While Linton and the handful of analysts who cover the company see potential for significant sales once recreational marijuana becomes legal, for the moment Canopy’s shares are staggeringly overpriced by just about any conventional financial ratio. In early April, they were trading at more than 200 times forecast earnings per share. The stock’s volatility is also a major drawback. Within a single month late last year, Canopy’s share price soared from $7 to $13.45, then dropped again to $8.25.
The lack of detail about the planned legalization hasn’t helped the company win over institutional investors. After a federal official suggested that the Trudeau Liberals would let the provinces set the rules for the sale of recreational weed, Canaccord Genuity’s Maruoka and Bottomley released a report stating “valuations are stretched” for the top medical marijuana producers.
“We all know when government gets involved, prices get controlled, supply gets controlled, profit gets controlled and the opportunity suddenly shrinks down,” Michael Newton, a portfolio manager at Scotia Wealth Management, said in an interview on BNN last fall—before his employer told him he was “no longer allowed to discuss marijuana stocks.” In fact, the few big institutions with significant holdings in Canopy are reluctant to talk. Neither Ted Whitehead, manager of Manulife’s Growth Opportunities Fund, nor Mark Schmehl, manager of Fidelity’s Special Situations Fund, returned phone calls.

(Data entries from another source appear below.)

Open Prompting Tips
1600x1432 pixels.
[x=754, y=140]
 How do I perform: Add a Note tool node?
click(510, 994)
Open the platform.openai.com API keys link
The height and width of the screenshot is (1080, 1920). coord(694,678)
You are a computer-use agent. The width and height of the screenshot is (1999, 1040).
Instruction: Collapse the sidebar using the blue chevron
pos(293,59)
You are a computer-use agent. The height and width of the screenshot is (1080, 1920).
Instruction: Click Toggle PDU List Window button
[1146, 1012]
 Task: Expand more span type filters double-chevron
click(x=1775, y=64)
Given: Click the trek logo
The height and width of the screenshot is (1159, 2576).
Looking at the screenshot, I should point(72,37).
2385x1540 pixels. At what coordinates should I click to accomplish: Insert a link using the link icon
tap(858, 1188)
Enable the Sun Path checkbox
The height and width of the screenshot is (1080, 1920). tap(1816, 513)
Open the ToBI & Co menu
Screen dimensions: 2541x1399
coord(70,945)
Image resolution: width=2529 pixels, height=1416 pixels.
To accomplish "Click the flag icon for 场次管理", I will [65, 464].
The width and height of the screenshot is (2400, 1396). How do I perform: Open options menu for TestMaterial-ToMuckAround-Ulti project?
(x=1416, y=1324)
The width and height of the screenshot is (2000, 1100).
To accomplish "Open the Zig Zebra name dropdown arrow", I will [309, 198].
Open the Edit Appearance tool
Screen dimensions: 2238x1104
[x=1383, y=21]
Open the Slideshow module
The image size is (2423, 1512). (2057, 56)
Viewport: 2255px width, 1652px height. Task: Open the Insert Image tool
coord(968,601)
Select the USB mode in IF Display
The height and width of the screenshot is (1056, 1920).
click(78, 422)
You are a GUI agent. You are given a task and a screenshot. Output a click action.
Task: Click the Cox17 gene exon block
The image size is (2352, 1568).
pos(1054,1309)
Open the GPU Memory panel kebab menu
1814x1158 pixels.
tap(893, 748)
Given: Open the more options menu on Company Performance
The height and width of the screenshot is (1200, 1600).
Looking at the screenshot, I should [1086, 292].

Linton says Big Liquor, Big Tobacco and Big Pharma are all watching the evolving marijuana landscape with much interest. He wouldn’t be surprised if pharmaceutical companies became big players in the market even before the governments have clarified the rules. He wants to stay at Canopy’s helm at least until legalization of recreational use—the end of Prohibition.
While Linton insists he doesn’t smoke his own product—”I have no medical prescription, nor require it”—the minute he can purchase his company’s weed legally, he will be one of the first people in line, he says. “After five years in this sector and what it’s taken to build it, I could use a very euphoric, tension-releasing hour or two.”